- _What is required_: For the word "screenshot", give the number of lines in these entries that contain it, with nothing else.

[Stored dataset items]
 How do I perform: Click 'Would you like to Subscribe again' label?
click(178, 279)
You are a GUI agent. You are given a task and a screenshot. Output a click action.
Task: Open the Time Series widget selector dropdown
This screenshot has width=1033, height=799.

- _Response box_: 2